▶ Work to be completed
Reproduce the material below word for word, leaving out the pictures.

+---+

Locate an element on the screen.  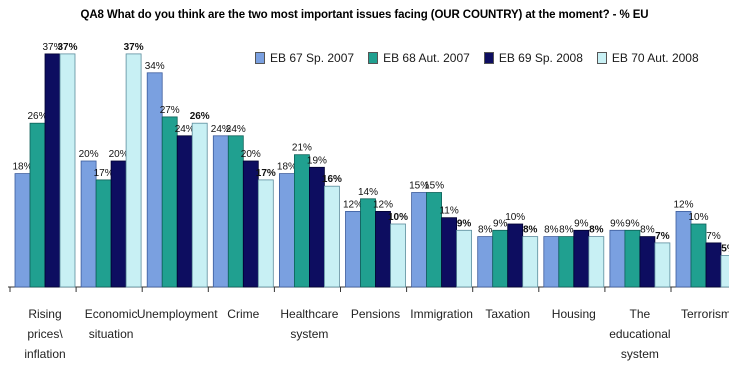
category-label-1: Economic situation is located at coordinates (112, 324).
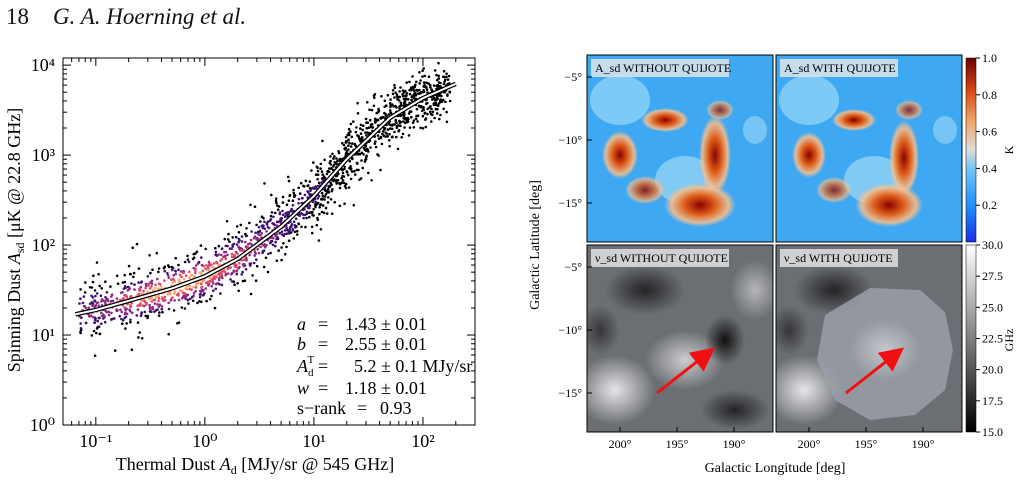 Image resolution: width=1022 pixels, height=482 pixels. What do you see at coordinates (322, 408) in the screenshot?
I see `param-srank-label: s−rank` at bounding box center [322, 408].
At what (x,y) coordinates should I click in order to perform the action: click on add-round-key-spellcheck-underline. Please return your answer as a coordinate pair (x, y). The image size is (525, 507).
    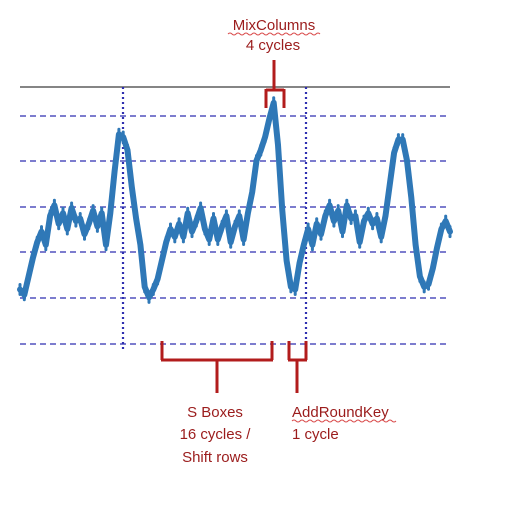
    Looking at the image, I should click on (344, 421).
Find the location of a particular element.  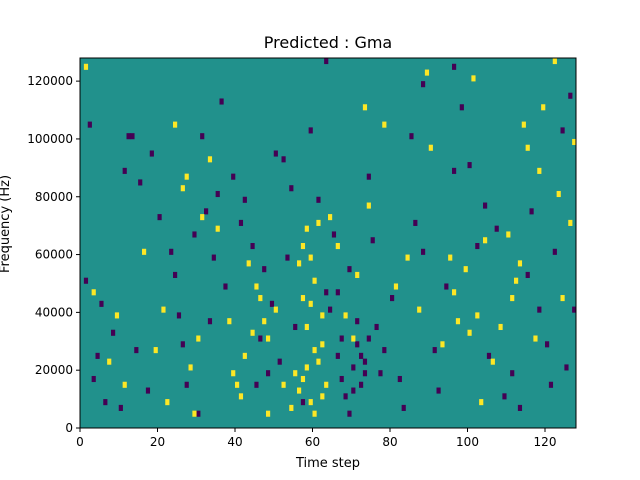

+---+

▶ Response to the task
Locate an element on the screen.  
category-label-1: Economic situation is located at coordinates (112, 324).
 Image resolution: width=1022 pixels, height=482 pixels. What do you see at coordinates (322, 408) in the screenshot?
I see `param-srank-label: s−rank` at bounding box center [322, 408].
At what (x,y) coordinates should I click in order to perform the action: click on add-round-key-spellcheck-underline. Please return your answer as a coordinate pair (x, y). The image size is (525, 507).
    Looking at the image, I should click on (344, 421).
Find the location of a particular element.  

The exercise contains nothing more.